W tym roku Forum było dla mnie inne niż dotychczas. Przede wszystkim ze względu na emocje i dyskusję. Paradoksalnie tym czego od dawna brakowało tej imprezie była właśnie publiczna i otwarta dyskusja, bez nabożnego traktowania przekazu płynącego ze sceny. W tym roku niemalże na (mentalne) noże w panelach z udziałem dziennikarzy. I właściwie dobrze, bo jeśli ktoś przychodzi na konferencję dla blogerów jako prelegent, a potem nie wstydzi się braku wiedzy o blogowaniu i blogosferze, to powinien dostać prztyczka w nos. Tak samo jak gdy ucieka się do chwytów w stylu “mamy więcej lat niż wy” i “dla młodszego pokolenia długie opowiadanie jest nieznośne”. Długie jest znośne, kiepskie jest nieznośne. Z drugiej strony środowisko blogerskie ma tendencje do pewnej manii wielkości i dobrze, żeby ktoś czasem pokazał mu, że nie jesteśmy tak super jak myślimy. Przynajmniej nie w oczach wszystkich.
Było ekscytująco i gorąco. Co jest nową jakością, tym razem kuluary nie były ciekawsze od tego co w programie i chciało się siedzieć na (prawie) każdej prelekcji. Nie zawsze tak jest.

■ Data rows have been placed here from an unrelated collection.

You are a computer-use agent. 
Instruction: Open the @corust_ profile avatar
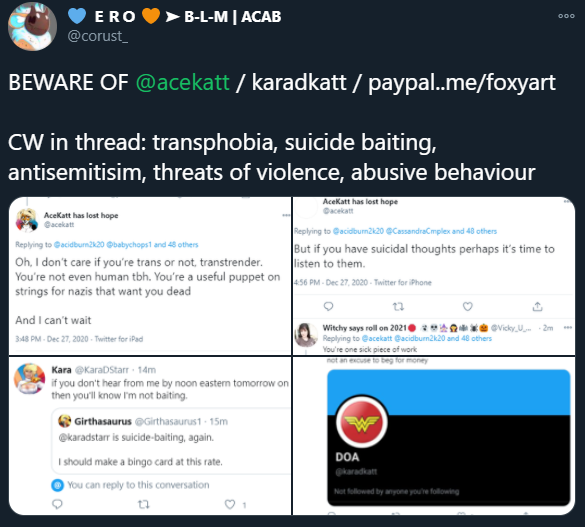point(32,26)
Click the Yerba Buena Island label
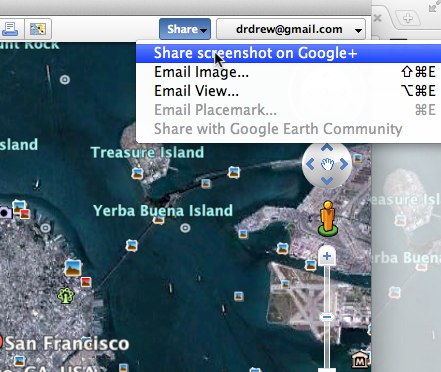 tap(163, 211)
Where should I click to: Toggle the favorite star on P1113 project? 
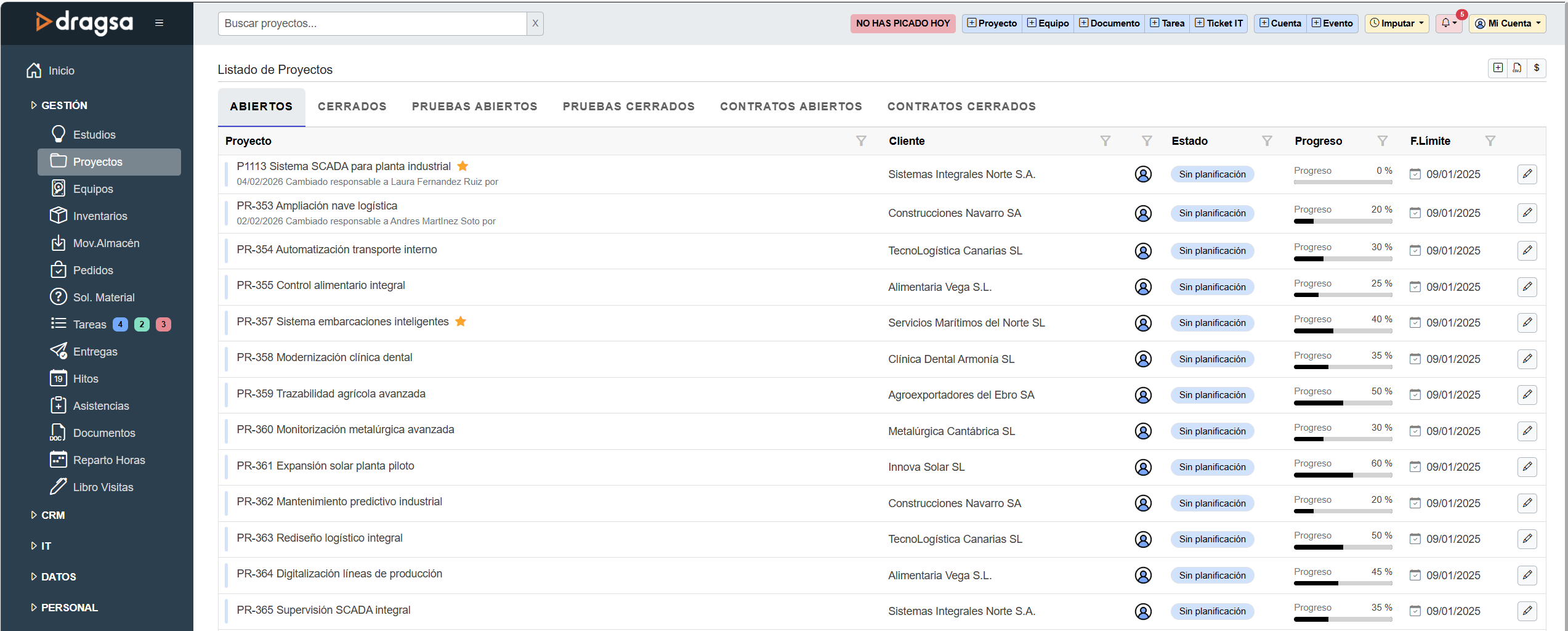pos(463,166)
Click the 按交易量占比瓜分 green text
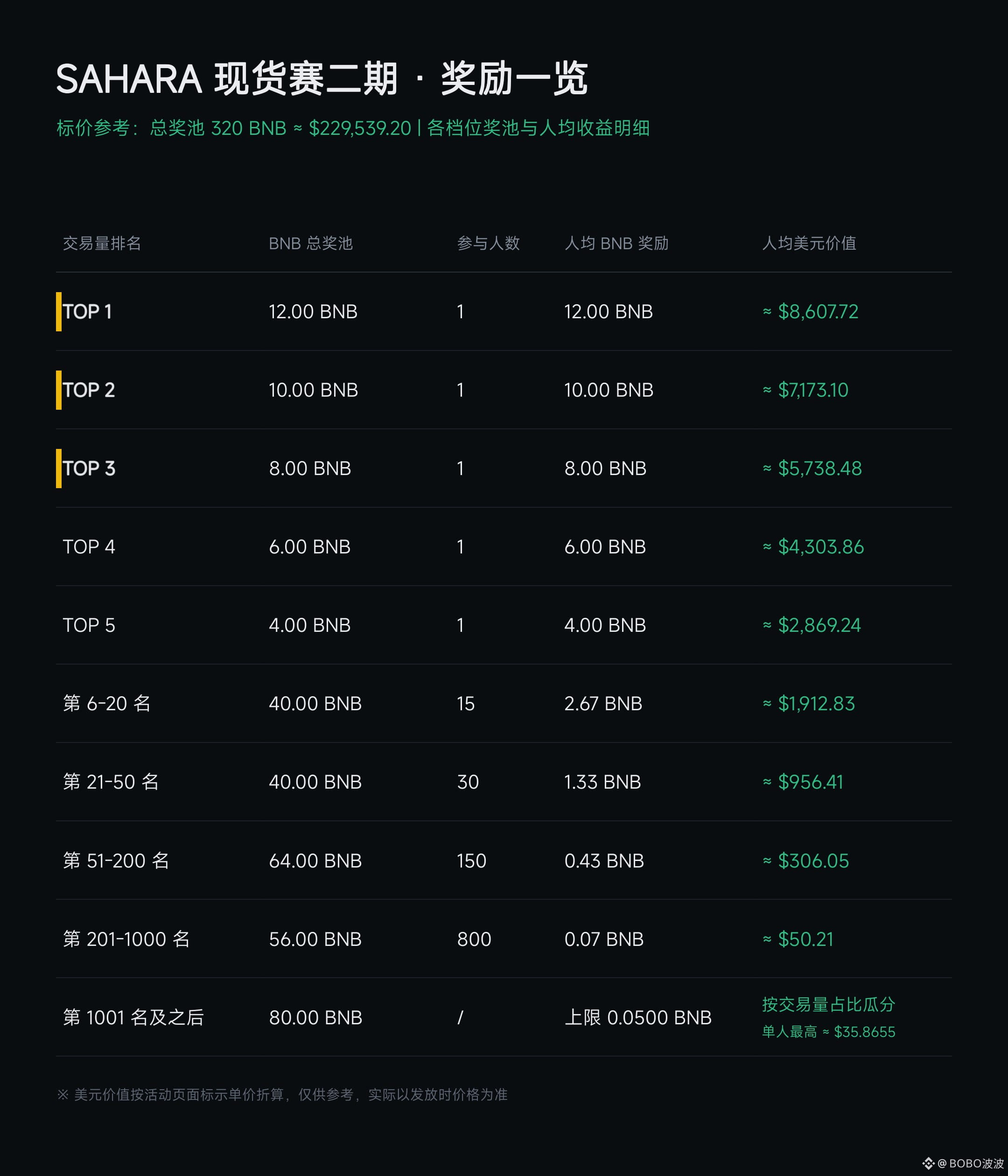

Co jakiś czas blogosfera wymyśla sobie pewien trend i wałkuje go do upadłego. To znaczy do momentu, kiedy nie wymyśli następnego trendu. Mieliśmy już profesjonalizację i “każdy musi zarabiać”, mieliśmy masowe przejścia na lifestyle, mieliśmy kafelkowe designy, produkty i ebooki. Na tej edycji grono osób forsowało pogląd, że oto kończy się nam era blogowania opinii, a przyszłością jest blogowanie o faktach i “prawdzie”.
Mam z tymi trendami pewien problem. O ile nie ma niczego złego w ich pojawianiu się, to sugerowanie, że w tym tkwi przyszłość całej blogosfery jest irytujące. I mylne. I nudne.
Podczas tej edycji dowiedziałam się jakie teksty są złe. Konkretniej – takie napisane dla samego siebie. Zbędne komukolwiek poza autorem lub których autor jest najważniejszym bohaterem. Jednocześnie wciąż powtarzamy, żeby pisać teksty, które sami chcielibyśmy czytać. Hm…
Jestem bohaterką większości moich tekstów. Może są złe. Ale to z ich powodu dostaję maile, że komuś pomogło przeczytanie o mojej depresji. Z ich powodu w niedzielę po BFG w centrum handlowym podeszła do mnie Czytelniczka, której podobał się elf pogardy (pozdrawiam!). Nie mam żadnych ambicji dziennikarskich. Mam ambicje pisarskie. I fakty są mi tutaj potrzebne wtedy, gdy uznam to za stosowne. Nie jestem fanatyczką zasady “nie masz nic do powiedzenia to milcz”, bo z improwizacji, które mają początek w nudzie powstają czasem wspaniałe treści.
Nie mam też absolutnie żadnych pretensji (ani pociągu) do blogowania o faktach. Od tego mamy wieloosobowe redakcje z dużymi budżetami. Osobiście jestem laską siedzącą w swoim mieszkaniu na kanapie. A teraz nawet nie, bo po przeprowadzce kanapę muszę sobie dopiero kupić. Nie będę rzucać wszystkiego i jechać w strefy konfliktu, żeby zdać z nich relację. Nie będę pracować nad jednym tekstem przez wiele miesięcy, ponieważ oprócz bloga mam pracę na etacie, męża, mamę i znajomych. Wiem coś o pewnych rzeczach, mam pewne zalety i nimi chętnie podzielę się ze światem. Nimi zabawię lub wzruszę pewną ilość osób. Mam nadzieję, że jak największą. Ale nie będę udawać, że jestem Michnikiem.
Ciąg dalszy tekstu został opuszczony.